When a product manager asks “which chemistry should we use?”, the honest first answer is almost always a counter-question: how small, how long, and how safe does it have to be? Those three constraints collapse the choice faster than any spec sheet.

The three candidates, in one table

PropertyLiPo (LCO / NMC)Li-ion cylindricalLiFePO4
Energy density (Wh/L)600–760550–730320–420
Cycle life to 80% SOH500–800500–1,0002,000–3,000
Nominal voltage3.7–3.85 V3.6–3.7 V3.2 V
Thermal runaway onset~150 °C~150 °C~270 °C
Minimum thickness achievable0.45 mm~4 mm (dia)~4 mm (dia)

For most wearables, LiPo wins

Watches, TWS earbuds, fitness bands, smart rings, AR glasses — almost every device in this category uses a lithium-polymer pouch cell.
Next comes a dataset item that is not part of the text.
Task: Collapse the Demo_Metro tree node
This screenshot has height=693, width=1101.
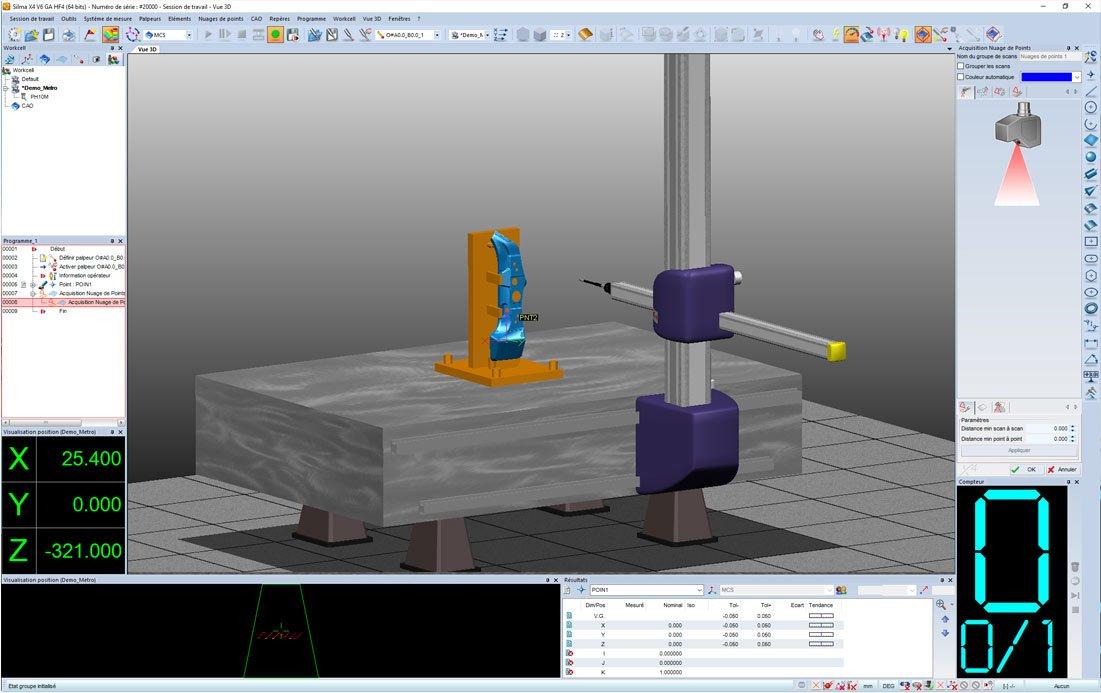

The reason is mechanical: only a pouch can be made curved, stepped, rectangular or under 1 mm thick, which is what an industrial-design team needs when the cell has to disappear into the enclosure.

Within LiPo, the default cathode is LCO for sub-1 Ah cells. Above 1 Ah you see NMC more often, which trades a little volumetric density for better cycle life and easier fast charging.

When cylindrical Li-ion makes sense

  • The enclosure has a natural cylindrical cavity (barrel-shaped handheld, some medical pumps).
  • You need cells in parallel beyond ~2 Ah and want a mature supply chain.
  • Mechanical robustness against drop/crush matters more than a few grams of weight.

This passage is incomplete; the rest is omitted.